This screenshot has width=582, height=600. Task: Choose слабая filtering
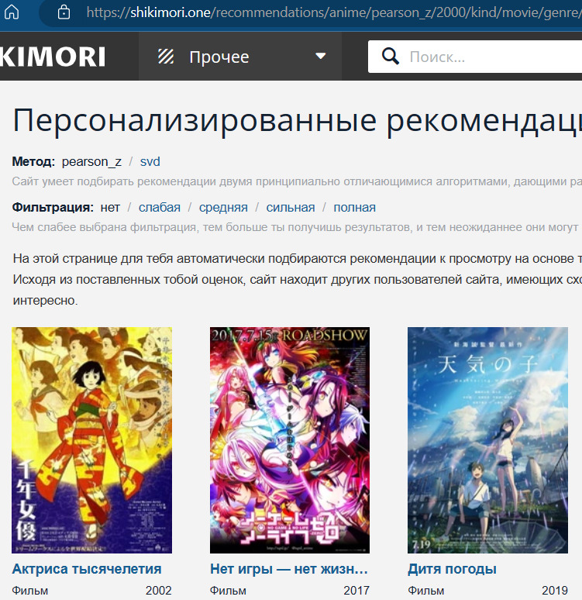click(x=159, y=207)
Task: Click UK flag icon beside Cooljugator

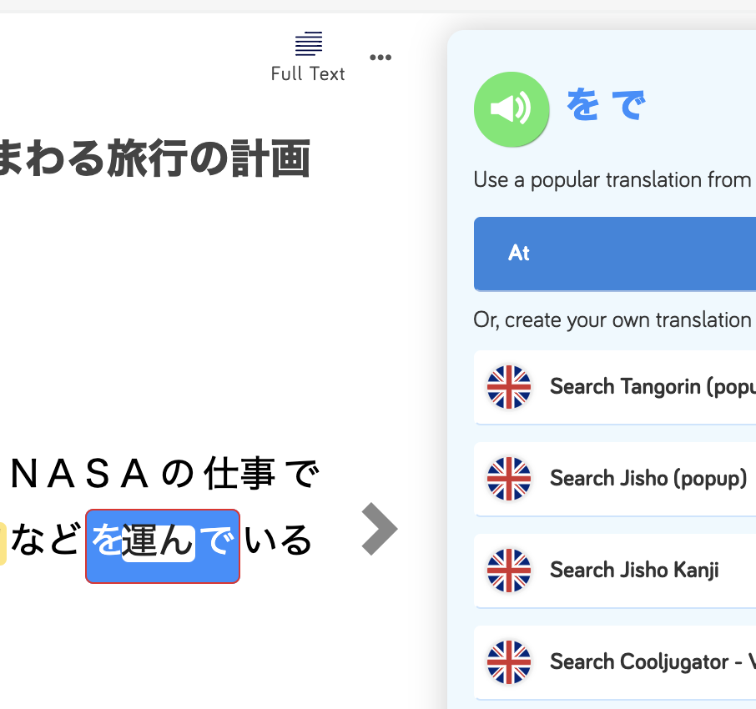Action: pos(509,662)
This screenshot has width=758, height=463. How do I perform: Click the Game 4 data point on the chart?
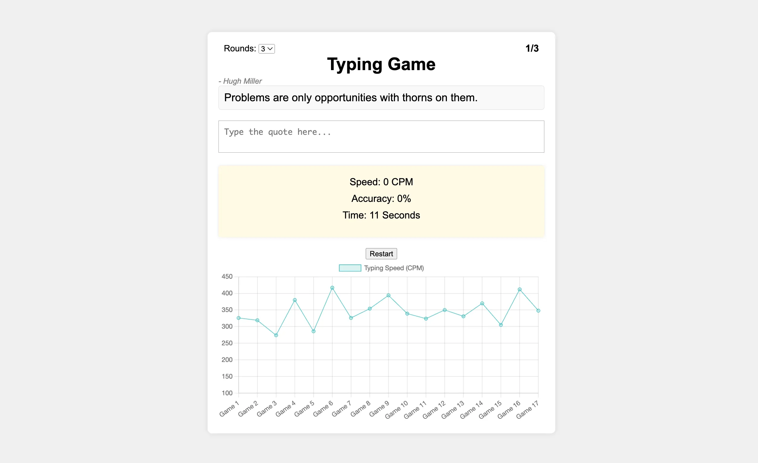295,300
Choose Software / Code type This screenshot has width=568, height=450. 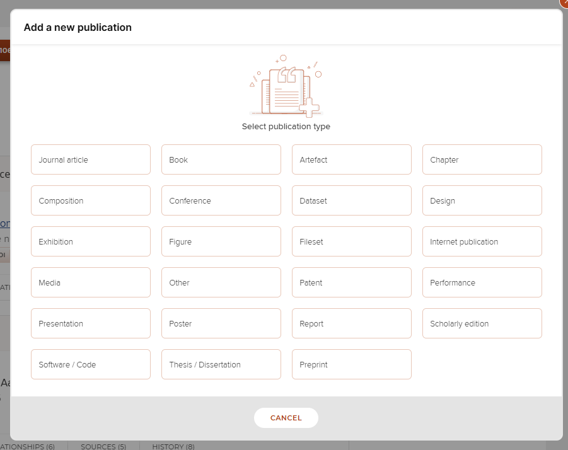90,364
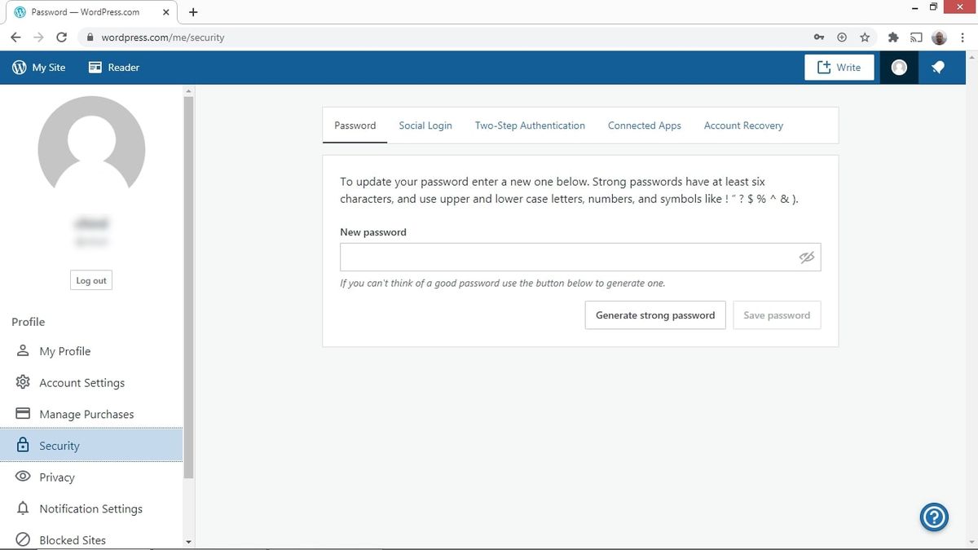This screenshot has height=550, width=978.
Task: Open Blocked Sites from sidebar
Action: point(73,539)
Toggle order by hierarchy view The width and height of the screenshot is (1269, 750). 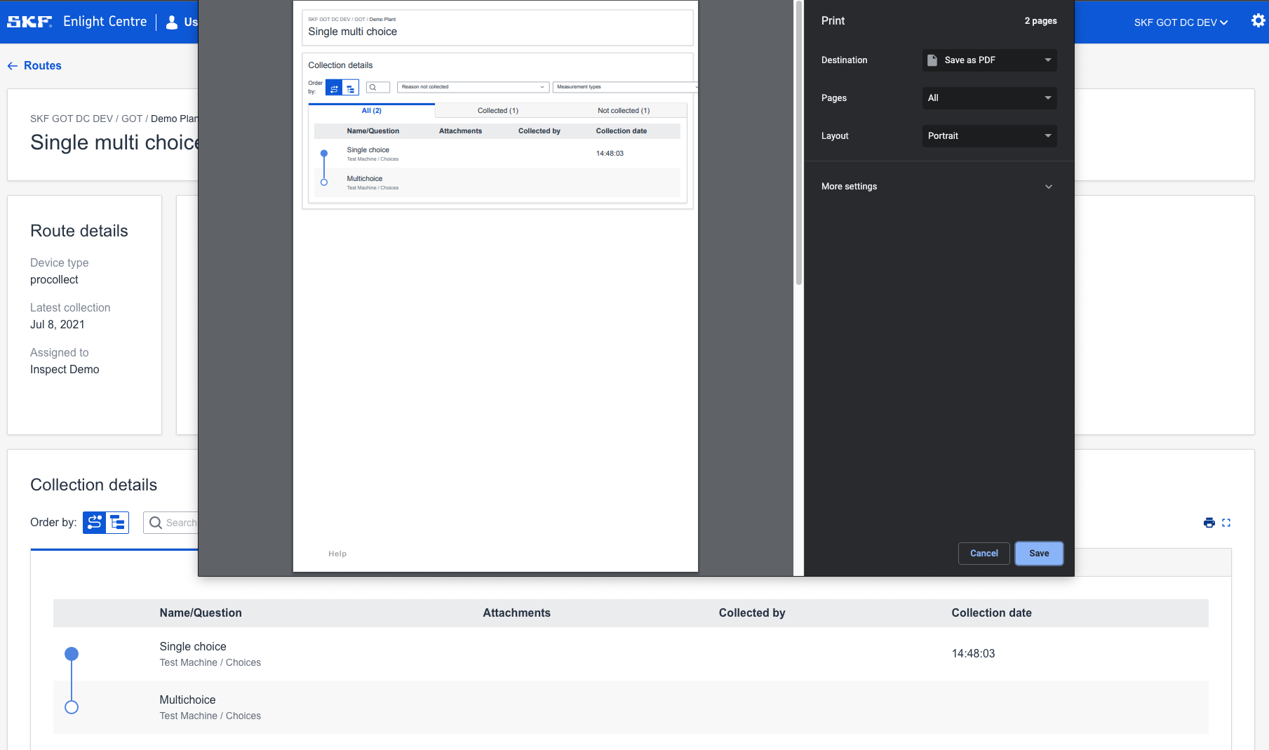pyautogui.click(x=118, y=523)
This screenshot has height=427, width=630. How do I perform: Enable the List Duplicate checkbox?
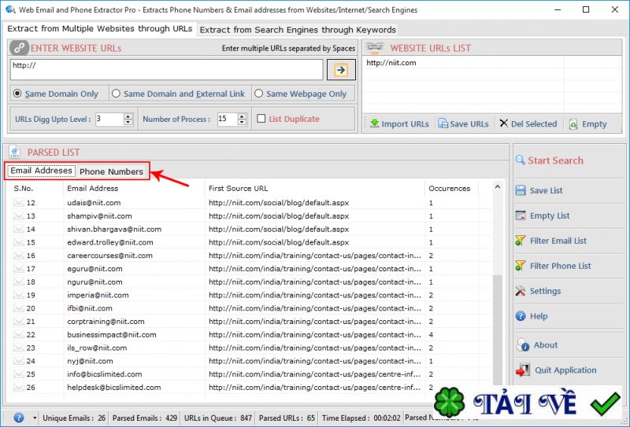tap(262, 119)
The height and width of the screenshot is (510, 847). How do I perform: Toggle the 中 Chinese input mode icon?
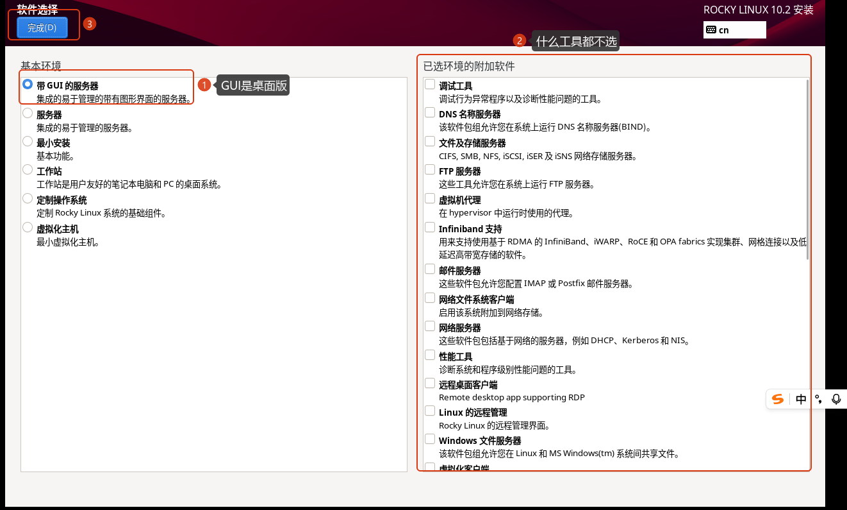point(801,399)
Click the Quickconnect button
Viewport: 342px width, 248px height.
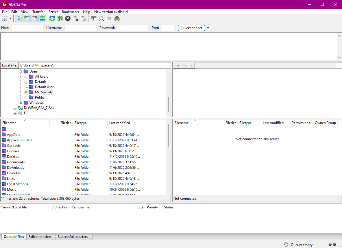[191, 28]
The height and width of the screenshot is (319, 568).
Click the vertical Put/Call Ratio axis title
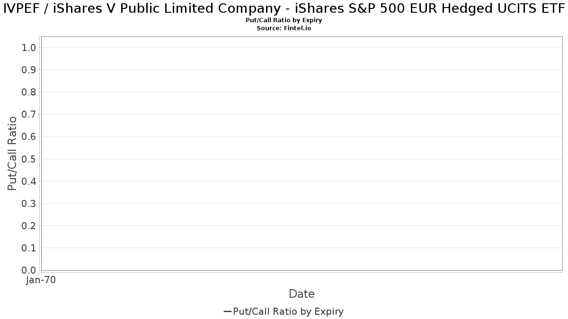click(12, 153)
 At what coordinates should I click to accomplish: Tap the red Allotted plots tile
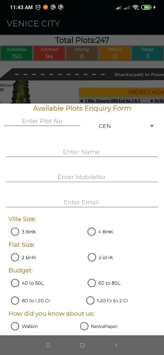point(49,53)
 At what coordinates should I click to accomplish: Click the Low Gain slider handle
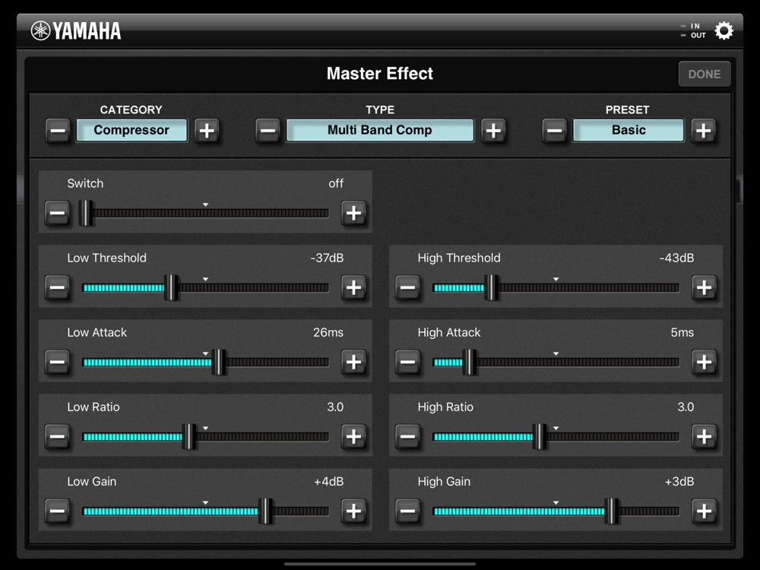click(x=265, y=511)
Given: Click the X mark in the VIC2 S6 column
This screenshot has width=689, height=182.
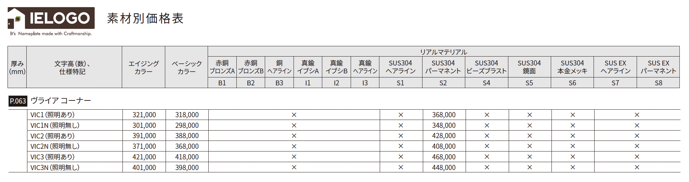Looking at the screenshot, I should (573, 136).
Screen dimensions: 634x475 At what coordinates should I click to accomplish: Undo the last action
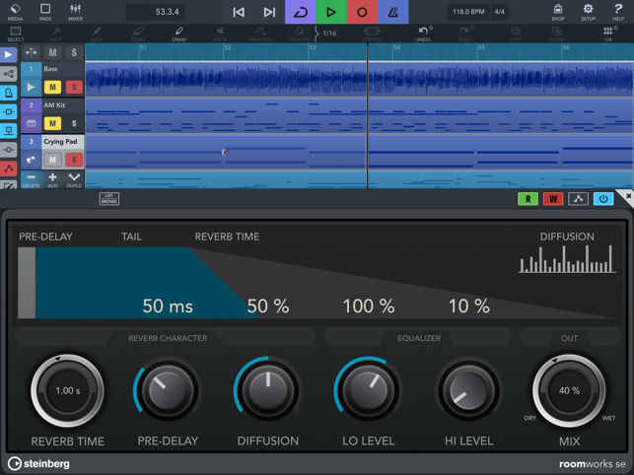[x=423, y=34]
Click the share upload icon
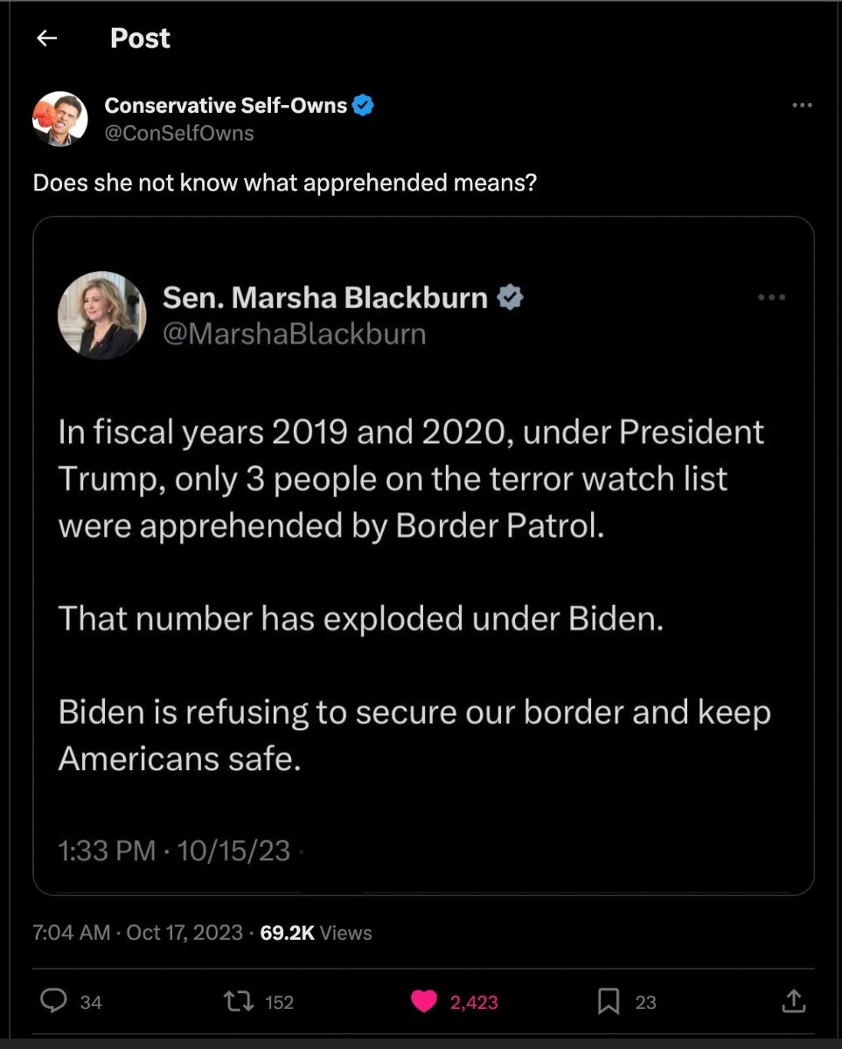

——

PROBLEM: Count the lines in the entries above that contain the word "perform", treating uppercase and lowercase as different, and reply with the number only.

RESPONSE TO THE TASK: 3